ReplyDeleteFrom time to time people write in to the Tablet to say that only vat ii and the modernisms ‘kept them in’ the Church. One doesn’t really know how true this is (so, if they hadn’t happened, would they really have denied Christ?), or how many there actually are. I suppose some people do like this, but more clearly didn’t and voted with their feet. It is not true to say they all walked out in the sixties because the Church was wickedly traditional. That’s not to say the sixties didn’t cause a widespread disrespect for Faith, but is a different matter. I think the best recent scholarship has coalesced around the sixties being a delayed general adoption of the moral standards that won us the war: ‘in everything else anything goes, because nothing matters but this one cause’. But now you could pick your own cause. For some in the inner counsels of the Church, this meant the disruptive grooviness of the sixties itself. That came to us via the fifties, when just the elites had had fun abandoning frowsty old ways. To return to your previous thread, Pius XII was part of that particular delight.
The cultural wars we seem still to be saddled with are between those who think the sixties were the beginning of what’s here to stay and those who don’t.
To me, it seems clear that the temporary /emergency (lack of) morality of the war years cannot go on for ever. And its concomitant evil – increasing state intervention and state employees to perform that and state taxation or just borrowing to facilitate that – because the people are such children and ‘families’ are dysfunctional who all could not possibly be allowed to go on and make decisions for themselves. The number of guardians required will easily outnumber the inmates.
If it does – I suppose it might – our civilisation is finished.

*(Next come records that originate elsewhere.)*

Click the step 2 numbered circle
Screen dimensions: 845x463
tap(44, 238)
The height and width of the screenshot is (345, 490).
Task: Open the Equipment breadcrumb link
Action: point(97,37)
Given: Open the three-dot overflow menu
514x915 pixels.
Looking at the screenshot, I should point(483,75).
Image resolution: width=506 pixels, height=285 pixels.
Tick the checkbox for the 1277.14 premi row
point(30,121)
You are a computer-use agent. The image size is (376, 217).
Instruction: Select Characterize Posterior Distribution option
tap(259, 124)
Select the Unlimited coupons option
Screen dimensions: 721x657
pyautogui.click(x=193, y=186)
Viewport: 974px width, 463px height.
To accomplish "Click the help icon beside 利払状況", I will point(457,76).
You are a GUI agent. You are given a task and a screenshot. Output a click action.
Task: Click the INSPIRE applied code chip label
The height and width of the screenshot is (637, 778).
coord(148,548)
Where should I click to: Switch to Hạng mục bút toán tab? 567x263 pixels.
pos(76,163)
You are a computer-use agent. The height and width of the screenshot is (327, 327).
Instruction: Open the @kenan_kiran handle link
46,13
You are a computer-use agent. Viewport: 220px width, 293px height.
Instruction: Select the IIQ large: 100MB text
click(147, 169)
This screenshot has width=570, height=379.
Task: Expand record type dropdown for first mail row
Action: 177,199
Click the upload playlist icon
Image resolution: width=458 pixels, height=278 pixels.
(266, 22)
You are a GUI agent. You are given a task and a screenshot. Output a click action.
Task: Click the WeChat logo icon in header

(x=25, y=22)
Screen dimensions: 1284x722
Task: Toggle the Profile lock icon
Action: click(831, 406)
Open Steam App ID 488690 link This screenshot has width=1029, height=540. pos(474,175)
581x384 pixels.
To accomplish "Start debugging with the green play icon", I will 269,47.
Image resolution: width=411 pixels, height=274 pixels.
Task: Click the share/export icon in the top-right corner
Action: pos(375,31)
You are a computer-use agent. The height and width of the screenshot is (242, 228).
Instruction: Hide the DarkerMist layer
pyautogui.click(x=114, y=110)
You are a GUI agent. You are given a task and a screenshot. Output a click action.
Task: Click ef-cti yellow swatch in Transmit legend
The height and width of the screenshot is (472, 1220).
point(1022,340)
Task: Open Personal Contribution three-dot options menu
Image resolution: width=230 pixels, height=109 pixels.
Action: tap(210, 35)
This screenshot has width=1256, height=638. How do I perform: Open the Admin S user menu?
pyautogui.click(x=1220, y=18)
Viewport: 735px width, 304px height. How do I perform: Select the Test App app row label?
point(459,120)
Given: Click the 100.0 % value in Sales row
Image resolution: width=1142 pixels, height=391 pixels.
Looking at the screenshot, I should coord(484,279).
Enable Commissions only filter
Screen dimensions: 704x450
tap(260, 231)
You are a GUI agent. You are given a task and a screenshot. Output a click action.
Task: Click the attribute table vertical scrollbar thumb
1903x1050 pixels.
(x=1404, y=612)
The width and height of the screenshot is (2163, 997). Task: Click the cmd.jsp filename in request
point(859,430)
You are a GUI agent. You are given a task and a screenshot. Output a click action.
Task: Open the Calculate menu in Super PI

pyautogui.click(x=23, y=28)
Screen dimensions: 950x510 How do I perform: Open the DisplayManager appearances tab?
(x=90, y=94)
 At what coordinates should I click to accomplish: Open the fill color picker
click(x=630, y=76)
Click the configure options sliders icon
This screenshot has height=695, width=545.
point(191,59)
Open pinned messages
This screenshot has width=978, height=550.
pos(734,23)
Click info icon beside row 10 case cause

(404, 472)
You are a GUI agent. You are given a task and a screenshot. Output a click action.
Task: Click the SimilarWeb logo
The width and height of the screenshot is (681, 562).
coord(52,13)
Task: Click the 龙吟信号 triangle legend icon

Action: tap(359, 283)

As you observe, the people who were satisfied with what was wrought by and after vat ii are now aging, and it is abundantly clear that they have not passed on faith to any kind of successors, their children or neighbours. Last year I was present at an Easter mass of startling modernity. In a way it was quite enjoyable. Never before or since have I experienced the celebrant strapping a guitar on over his chasuble – gothic and polyester, of course – to lead the Sequence. He also looked exactly like Burt Reynolds did in Boogie Nights, so that might have told me something. But of course, the adults present were all in late middle age or rather, I suppose, early old age. There were a few children present, a very few; Easter morning service was a strong tradition in protestant England, and the aftermath of that lingers on in some minds and hearts; I think the young had been left with the grandparents to babysit just this once while the parents did something more fun over the holiday w/e. There were of course, no teenagers present.
This is the result of liberal religion. It is exactly as described or predicted by Aquinas. I’m going to get the quote wrong now, but it is the concept that the removal of a positive injunction of law had better be for an exceptionally good cause indeed, because in all cases it immediately results in a loss of observance.
Liberal religion makes people already inside a religion feel better about their liberalising, but has never won any more adherents. It also makes plenty of people think they are justified in walking away.
It is always parasitic on the stronger faith of others. Where’s the fun in rebelling or feeling you are against something old and bad if you have nothing old to contrast with?
There are not yet enough people of any age at the insufficient number of traditional masses. But it is clear that is where the future lies.